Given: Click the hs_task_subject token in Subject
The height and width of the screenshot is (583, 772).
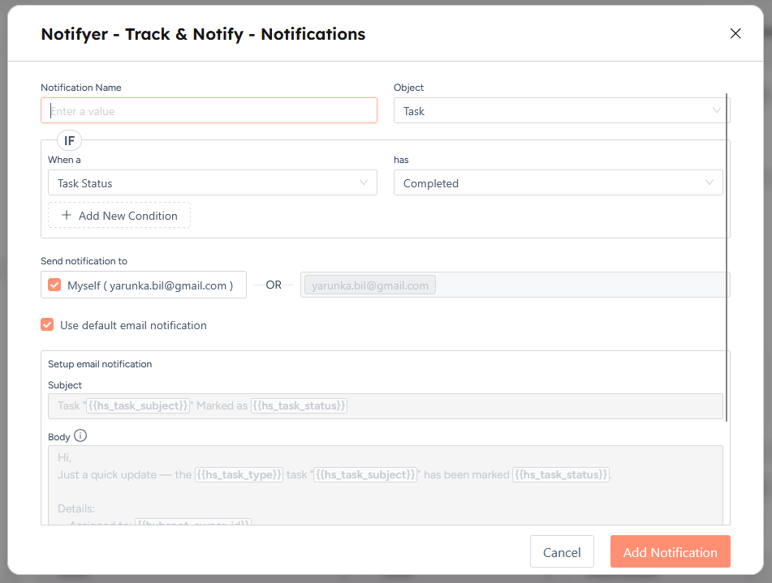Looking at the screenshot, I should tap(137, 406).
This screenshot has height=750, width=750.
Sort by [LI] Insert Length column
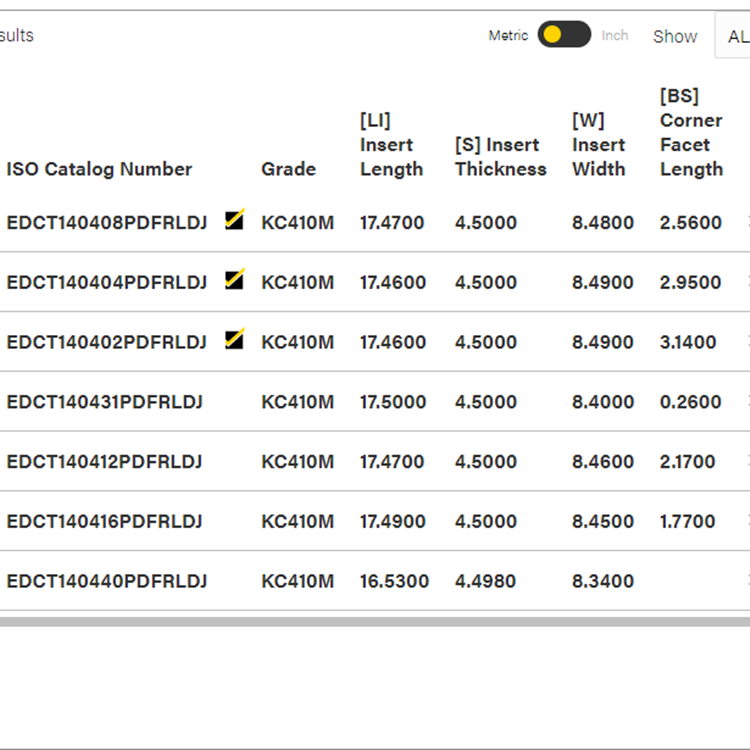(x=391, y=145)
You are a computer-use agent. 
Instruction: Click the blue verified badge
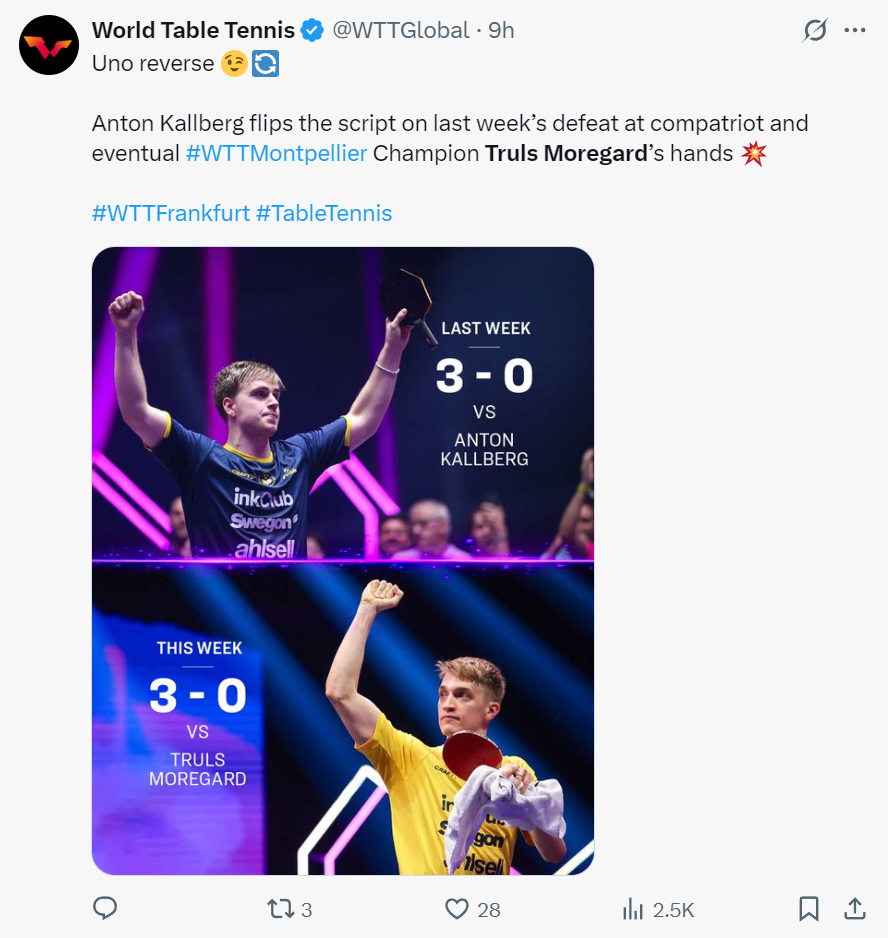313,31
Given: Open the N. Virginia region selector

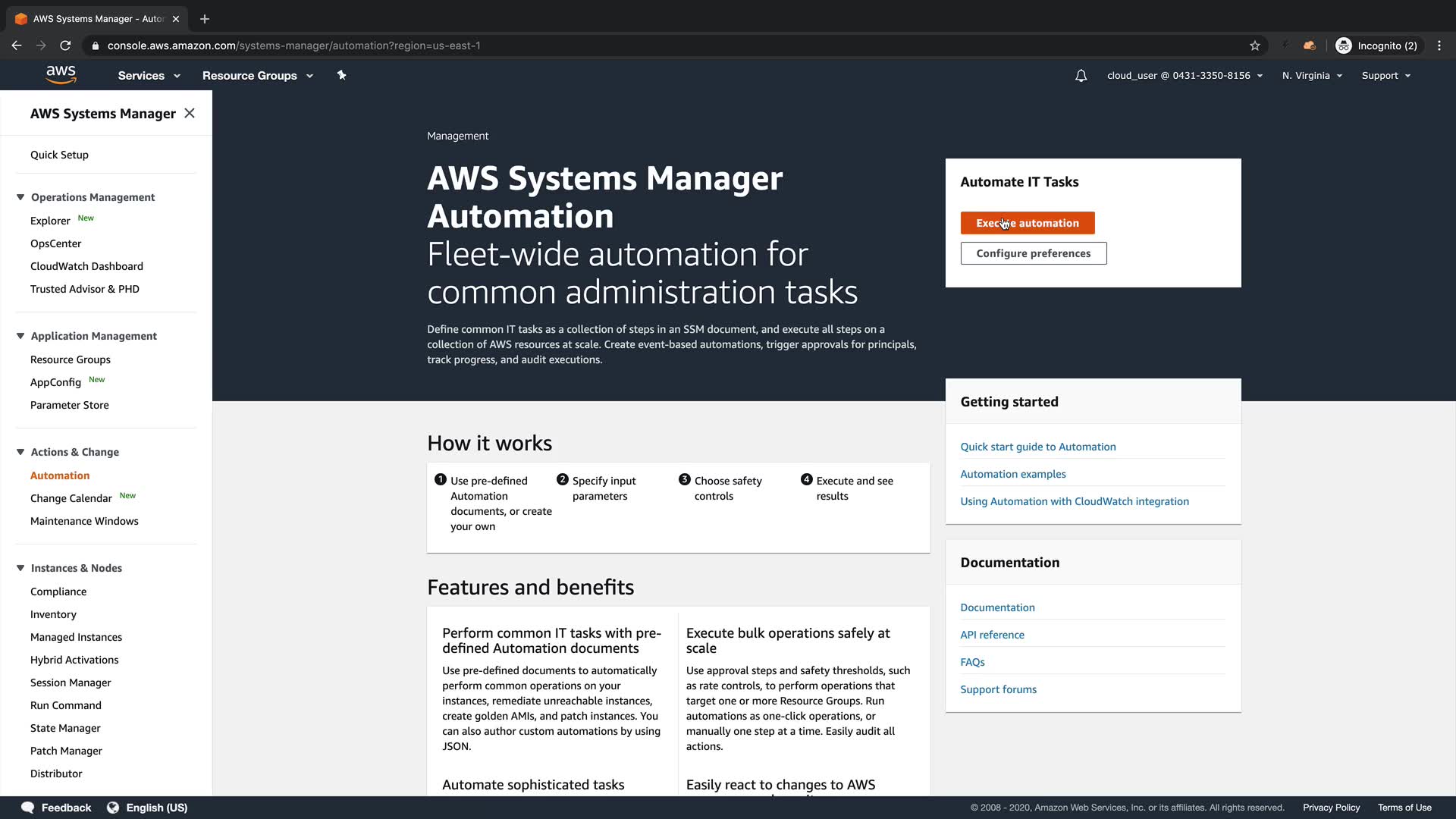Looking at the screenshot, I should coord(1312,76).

* * * * *

Objetivo da tarefa: Apresente todas as linhas do material acima em forma de lista numerada. Omita as linhas em branco e as imagens.

Resultado da tarefa:
1. Given: Click the hs_task_subject token in Subject
2. The height and width of the screenshot is (583, 772).
3. Looking at the screenshot, I should tap(137, 406).
4. This screenshot has height=750, width=750.
5. Sort by [LI] Insert Length column
6. (x=391, y=145)
7. You are a computer-use agent. 
8. Instruction: Click the blue verified badge
9. 313,31
10. Given: Open the N. Virginia region selector
11. Looking at the screenshot, I should coord(1312,76).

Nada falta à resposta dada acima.